::: Materials provided

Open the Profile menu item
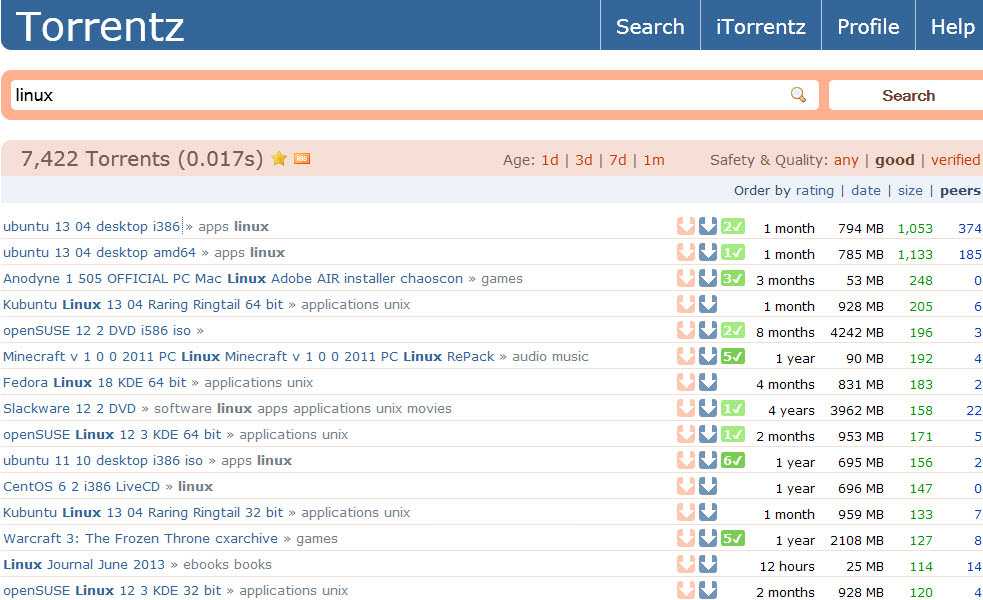This screenshot has width=983, height=600. [x=868, y=26]
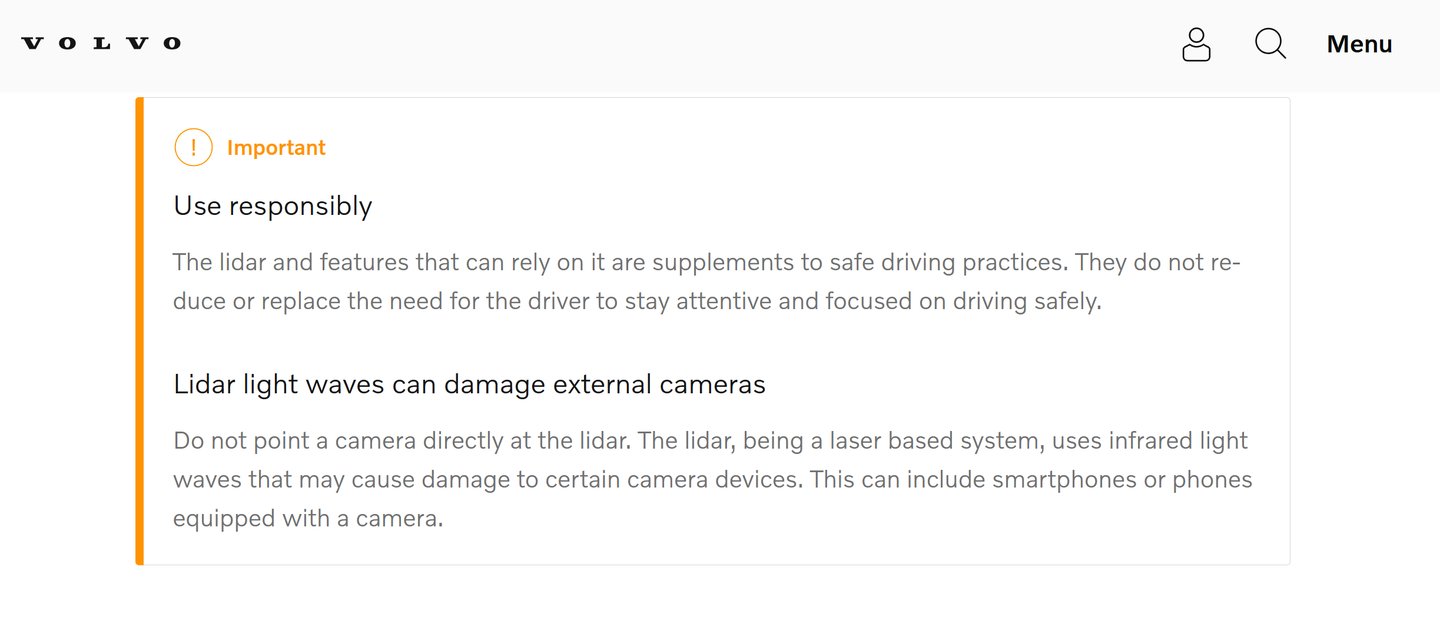1440x620 pixels.
Task: Click the orange exclamation warning icon
Action: (193, 147)
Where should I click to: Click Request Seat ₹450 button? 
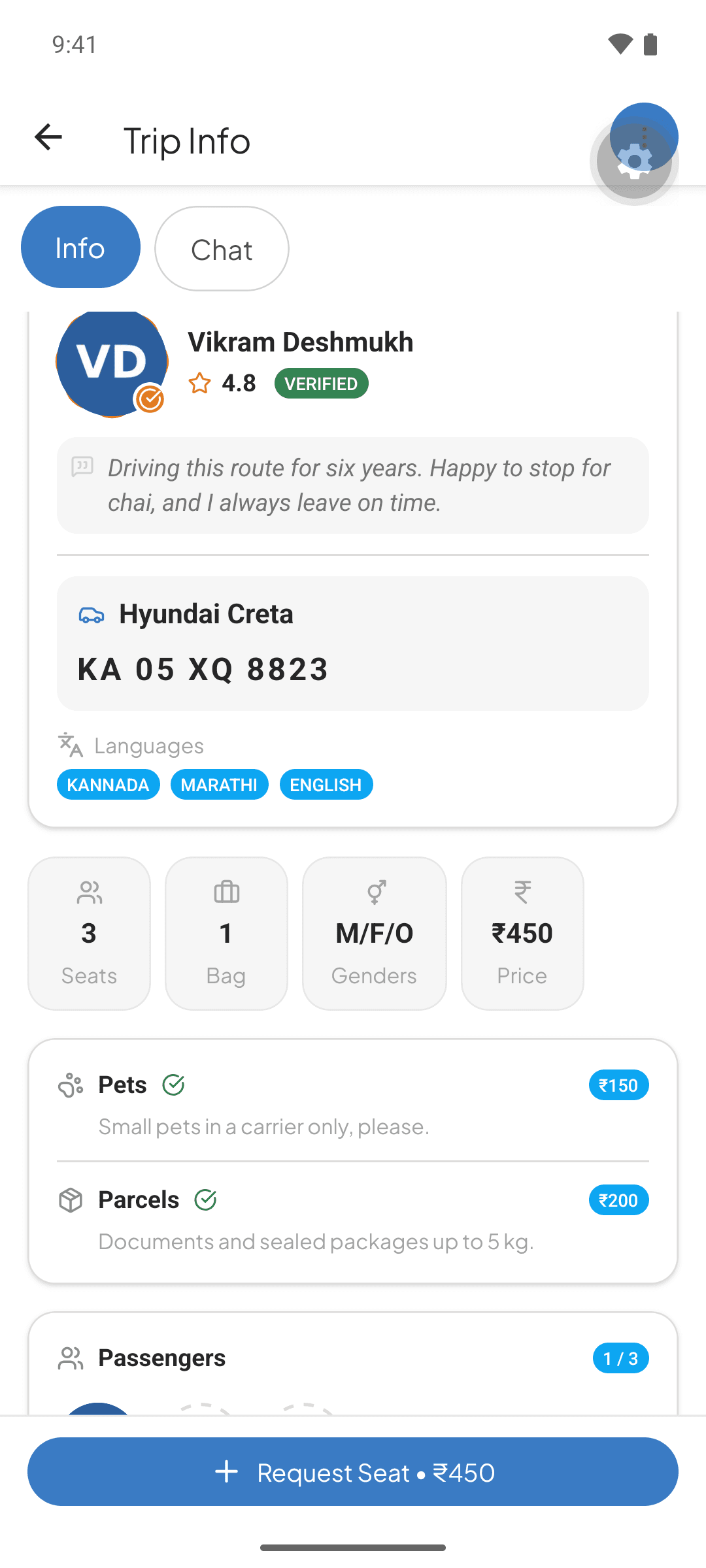[353, 1472]
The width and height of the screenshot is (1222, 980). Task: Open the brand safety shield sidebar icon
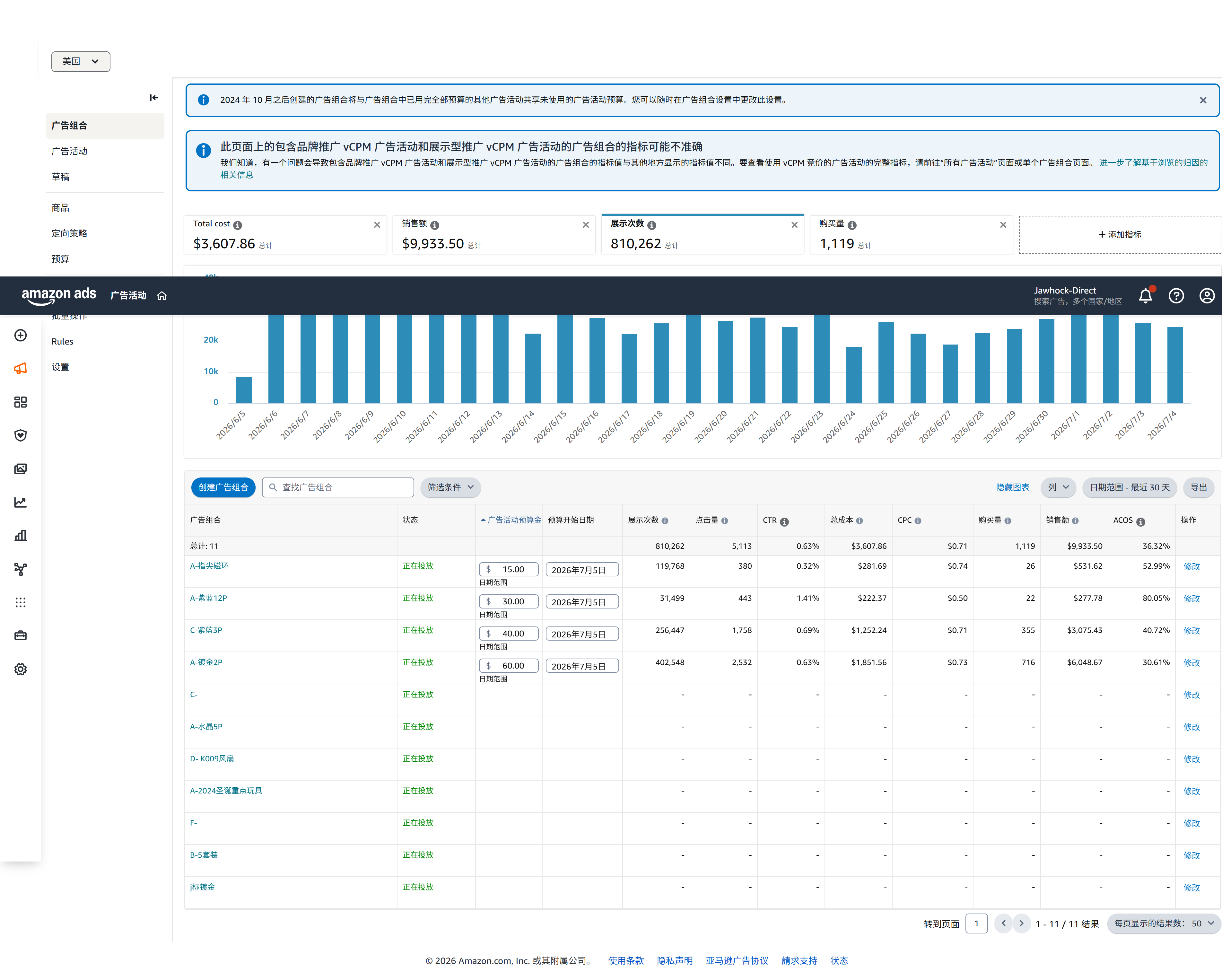[21, 435]
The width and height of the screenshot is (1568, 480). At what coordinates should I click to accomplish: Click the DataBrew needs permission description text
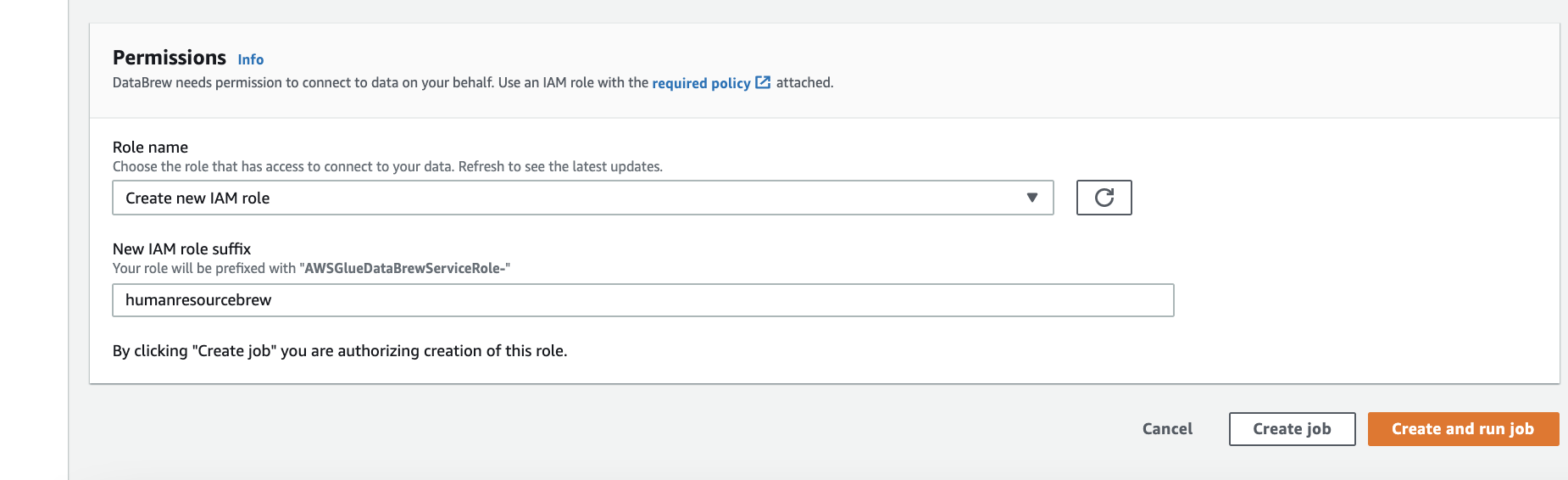(x=473, y=83)

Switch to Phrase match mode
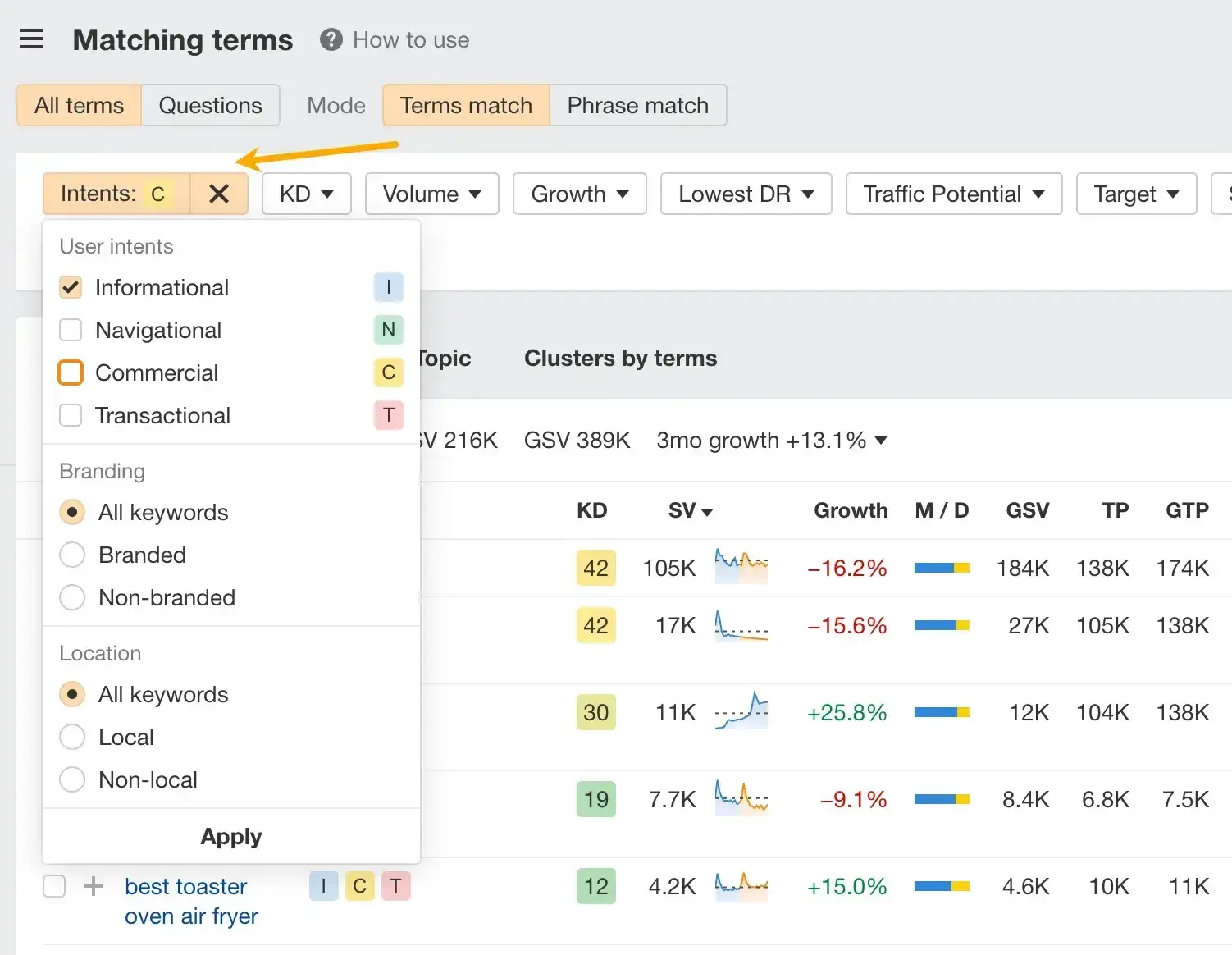(637, 105)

::::::

§ **Task directions**
Rewrite the material from the line containing "Where should I" through the end, replacing "screenshot" with "screen image" and keeping everything else the same. Leave the pictures out.

§ **Task result**
Where should I click to: Click Request Seat ₹450 button? 
[353, 1472]
The width and height of the screen image is (1222, 980). Task: Open the brand safety shield sidebar icon
[21, 435]
The width and height of the screen image is (1568, 480). At what coordinates should I click to accomplish: Click the DataBrew needs permission description text
(x=473, y=83)

Switch to Phrase match mode
(637, 105)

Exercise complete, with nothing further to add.